▶ **SHORT TASK**
Please turn these lines into a Markdown table with the columns "Row" and "Line", numbering each row and skipping any blank lines. Leave the pictures out of your answer.

▶ **DATASET ENTRIES**
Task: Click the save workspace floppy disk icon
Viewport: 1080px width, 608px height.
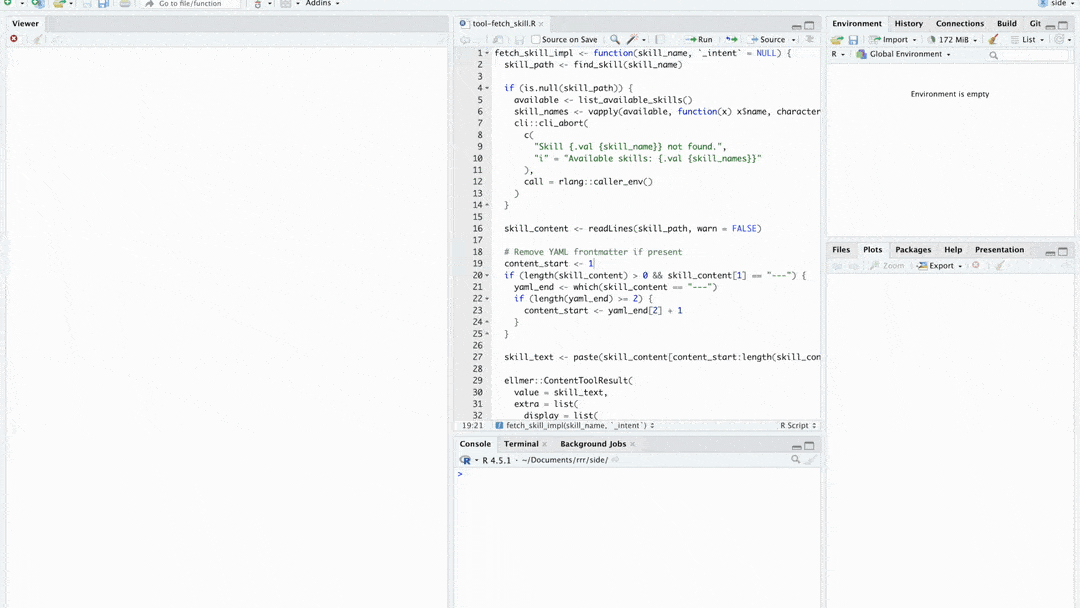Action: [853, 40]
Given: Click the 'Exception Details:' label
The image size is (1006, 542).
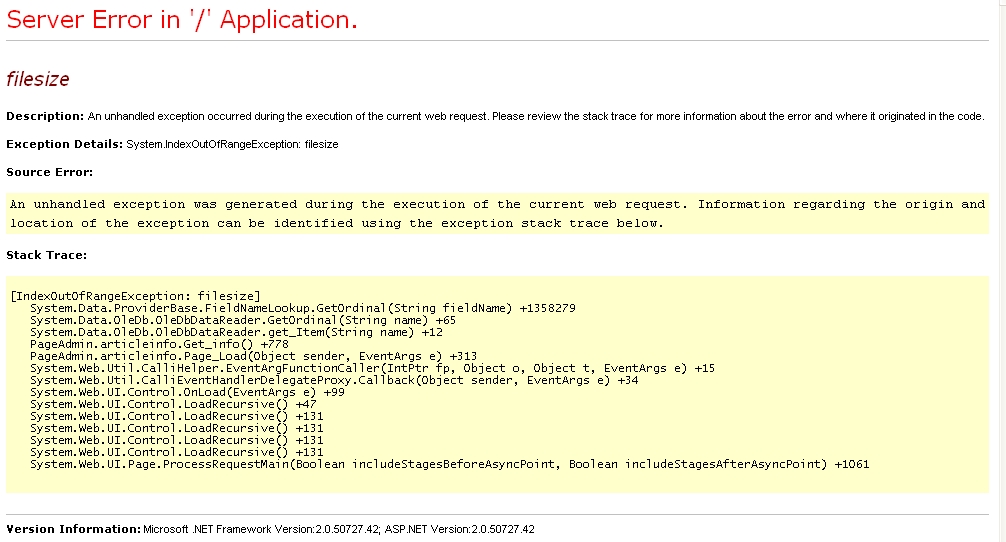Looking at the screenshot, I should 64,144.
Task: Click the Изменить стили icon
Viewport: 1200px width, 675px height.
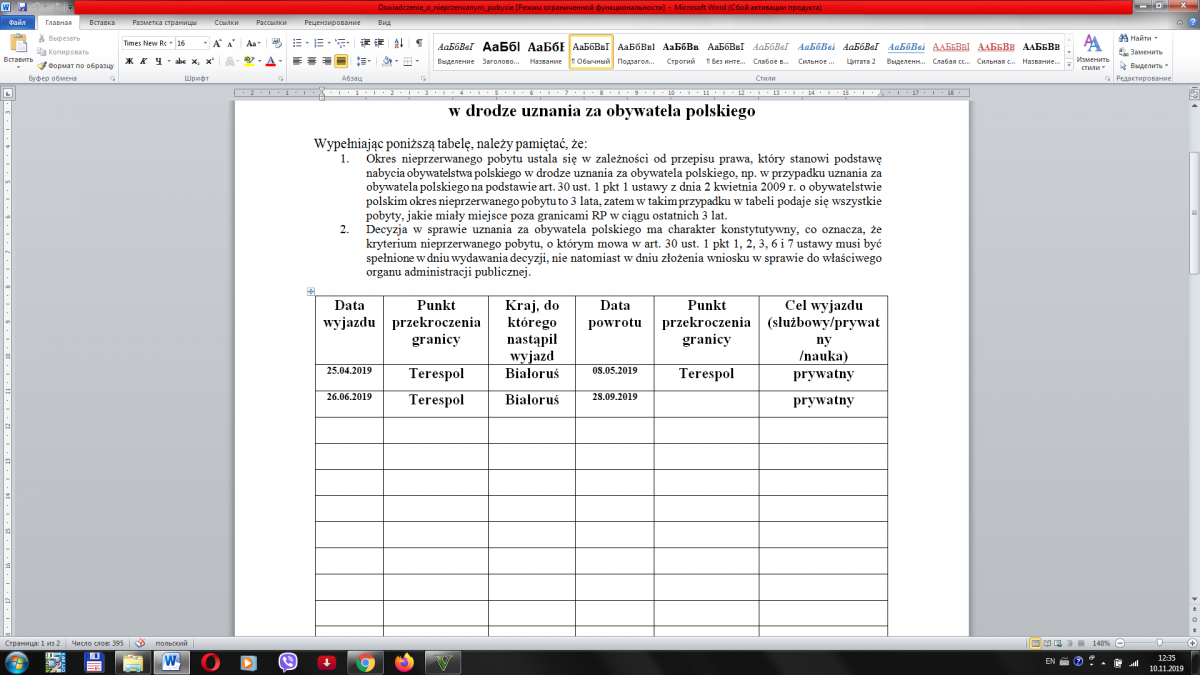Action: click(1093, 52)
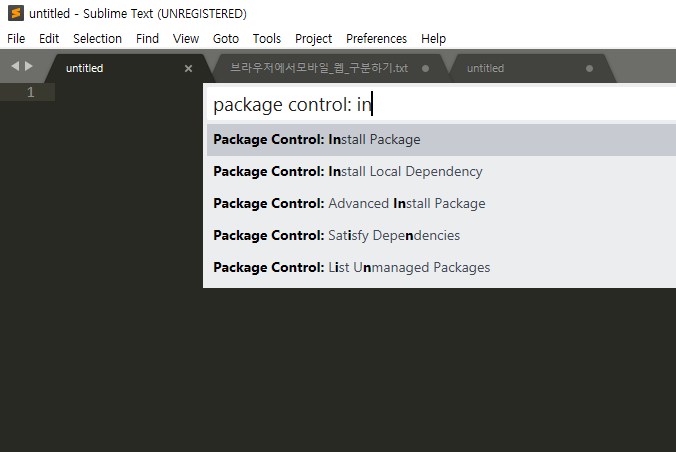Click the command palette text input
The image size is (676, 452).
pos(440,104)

▶ **REPLY**
| Row | Line |
|---|---|
| 1 | Task: Click the save workspace floppy disk icon |
| 2 | Viewport: 1080px width, 608px height. |
| 3 | Action: [853, 40] |
| 4 | Given: Click the 'Exception Details:' label |
| 5 | The image size is (1006, 542). |
| 6 | Looking at the screenshot, I should 64,144. |
| 7 | Task: Click the Изменить стили icon |
| 8 | Viewport: 1200px width, 675px height. |
| 9 | Action: click(1093, 52) |
| 10 | Click the command palette text input |
| 11 | The image size is (676, 452). |
| 12 | pos(440,104) |